Au commencement de juin, dès son retour à la campagne, il reprit ses occupations habituelles. Toward the end of June he returned to the country and resumed his ordinary work at Pokrovskoye. L’exploitation du domaine, ses relations avec les paysans et les voisins, les affaires de sa soeur et de son frère, qui étaient entre ses mains, ses rapports avec sa femme et ses parents, les soucis de l’enfant, une nouvelle passion pour les abeilles, qui l’entraînait depuis ce printemps, occupaient tout son temps. The superintendence of the estates of his brother and sister, his relations with his neighbors and his muzhiks, his family cares, his new enterprise in bee-culture, which he had taken up this year, occupied all his time. Il s’adonnait à ces occupations non qu’il les justifiât comme autrefois par des considérations générales ; au contraire, maintenant, désenchanté d’un côté, par l’insuccès de ses anciennes entreprises en vue de l’utilité générale, trop absorbé de l’autre par ses idées et le grand nombre des obligations qui l’accablaient de toutes parts, il avait abandonné complètement ses considérations sur l’utilité générale et il s’adonnait à toutes ces occupations uniquement parce qu’il ne pouvait faire autrement.
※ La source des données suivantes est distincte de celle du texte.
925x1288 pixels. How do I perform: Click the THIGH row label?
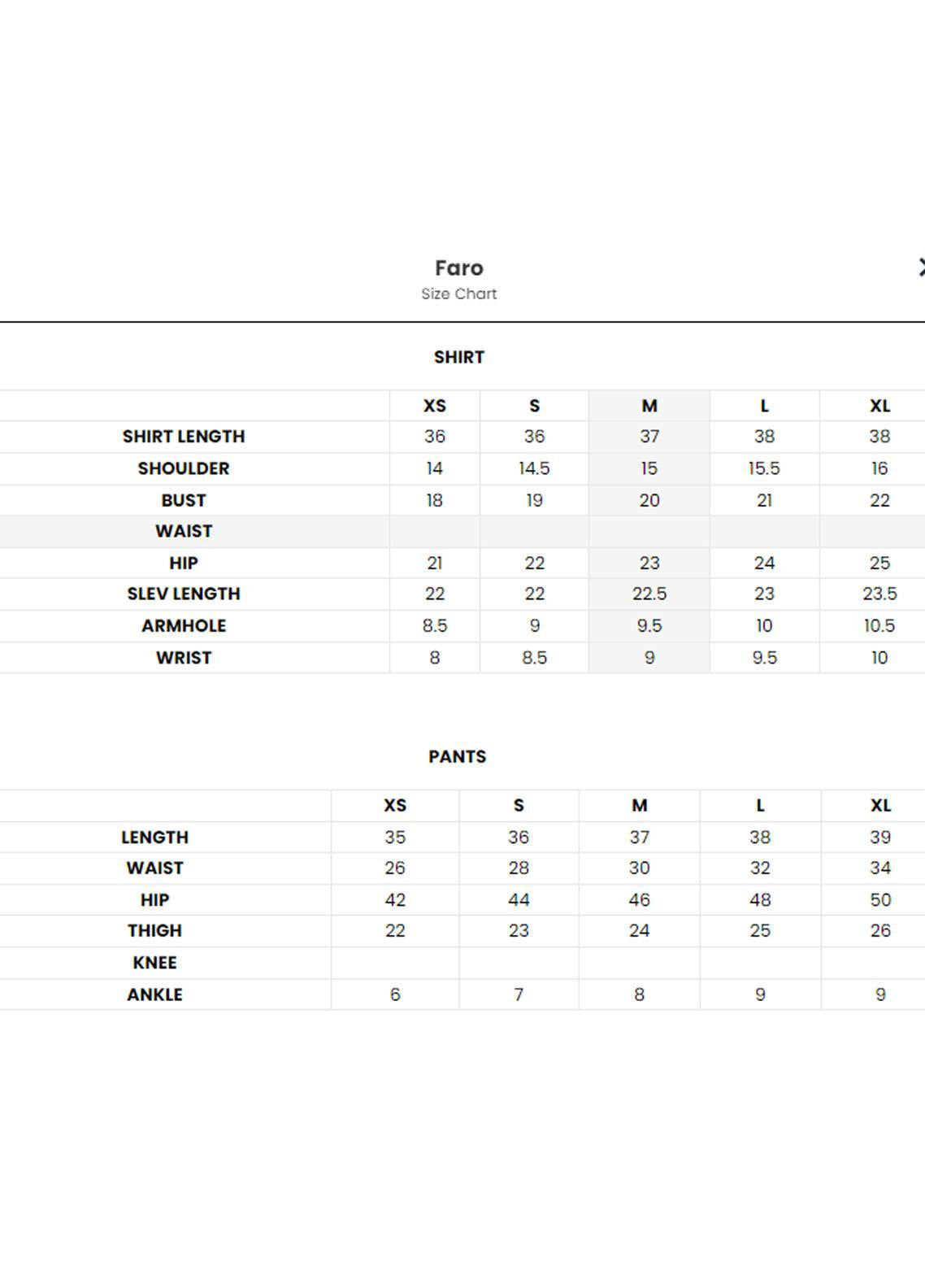coord(154,931)
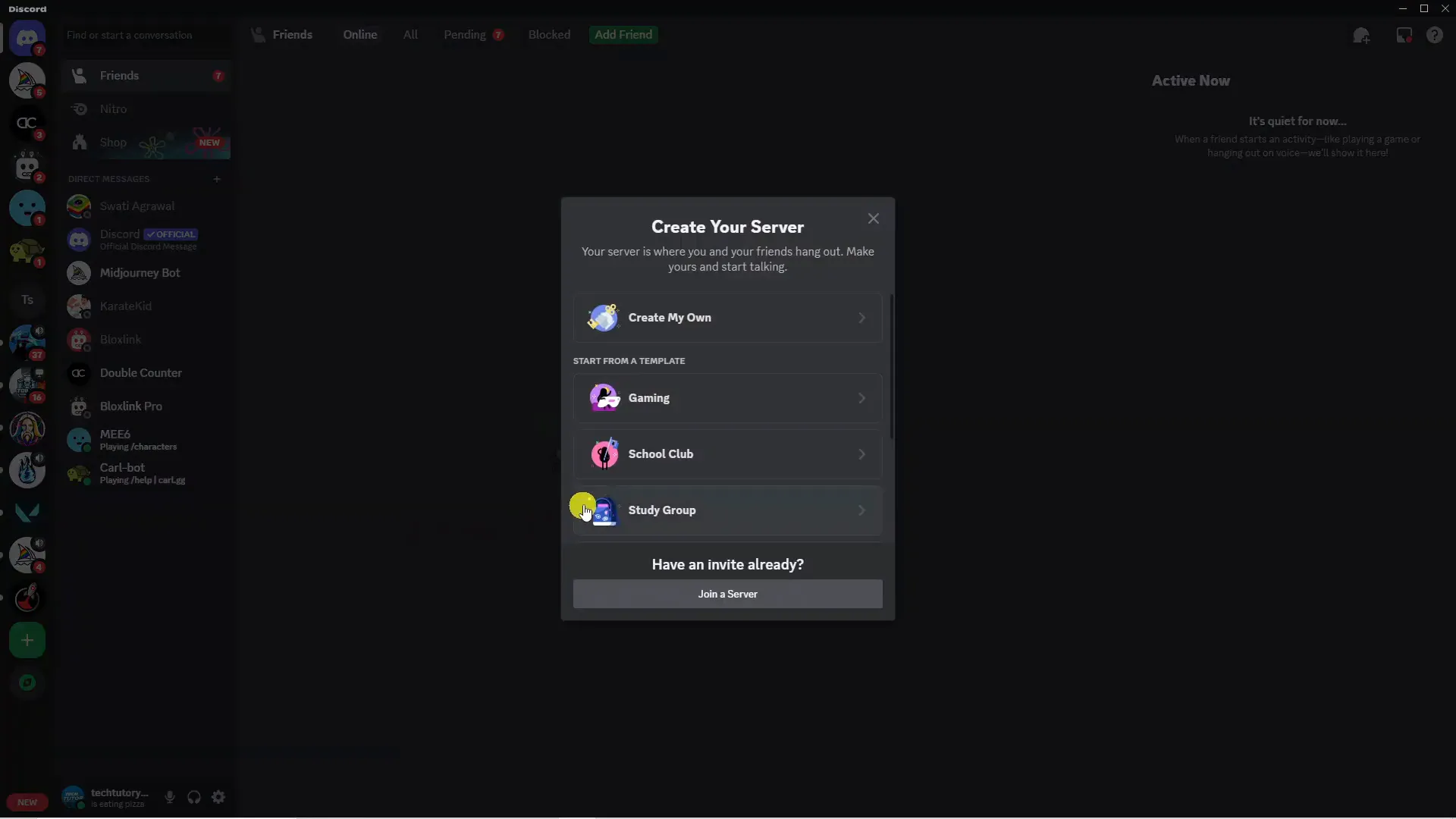Click the Shop menu item

(113, 141)
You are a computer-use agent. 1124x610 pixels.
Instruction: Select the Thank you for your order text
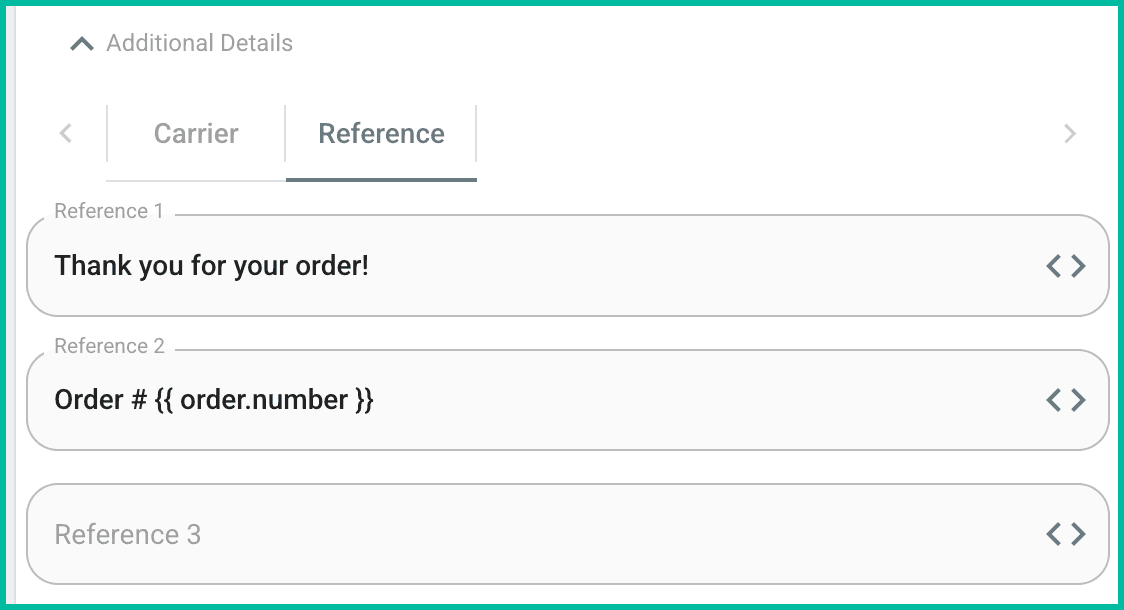coord(211,265)
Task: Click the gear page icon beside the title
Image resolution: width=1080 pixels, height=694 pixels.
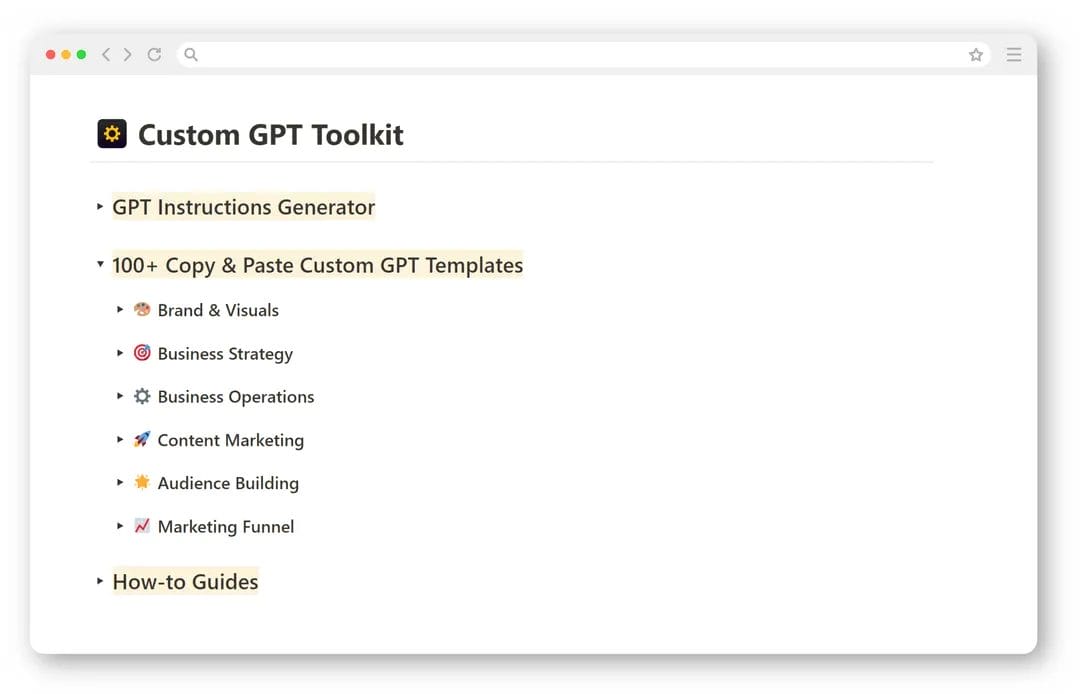Action: [x=111, y=132]

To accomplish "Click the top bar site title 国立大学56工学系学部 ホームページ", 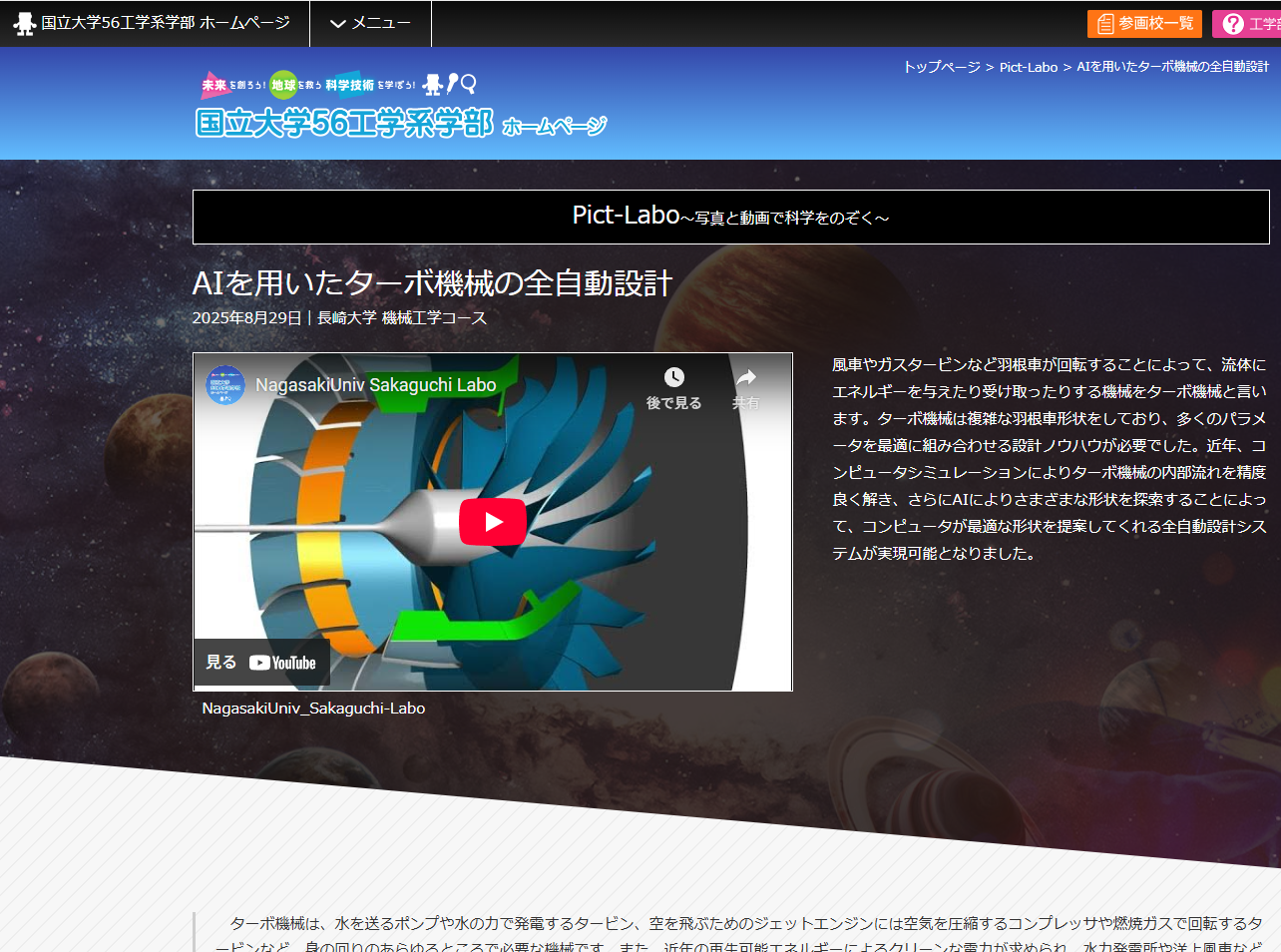I will tap(166, 23).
These interests occupied him, not because he carried them on with a view to their universal application, as he had done before, but, on the contrary, because being now on the one hand disillusionized by the lack of success in his former undertakings for the common good, on the other being too much engrossed by his own thoughts and the very multitude of affairs calling for his attention, he entirely relinquished all his attempts of cooperative advantage and he occupied himself with his affairs, simply because it seemed to him that he was irresistibly impelled to do what he did, and could not do otherwise.
Autrefois (cela avait commencé presque dans l’enfance et avait augmenté sans cesse jusqu’à l’âge mûr), quand il essayait de faire quelque chose qui fût un bien pour tous, pour l’humanité, pour la Russie, pour tout le village, il remarquait que la pensée lui en était agréable, mais que l’acte même était toujours bizarre. Il n’avait jamais la certitude que l’acte fût vraiment nécessaire, et son utilité qui lui apparaissait d’abord si grande, diminuait peu à peu et se réduisait à zéro. Formerly—almost from childhood till he reached manhood—when he began to do anything that would be good for all, for humanity, for Russia, he saw that the thought of it gave him, in advance, a pleasing sense of joy; but the action in itself never realized his hopes, nor had he full conviction that the work was necessary, and the activity itself which seemed at first so important kept growing smaller and smaller, and came to naught.
Depuis son mariage, il vivait d’une façon beaucoup plus égoïste, et s’il n’éprouvait plus aucune joie à la pensée de son activité, par contre il la sentait nécessaire, il constatait que tout allait bien mieux et devenait de plus en plus parfait. But now that since his marriage he had become more and more restricted by life for its own sake, though he had no pleasure at the thought of his activity, he felt a conviction that his work was indispensable, and saw that the results gained were far more satisfactory than before.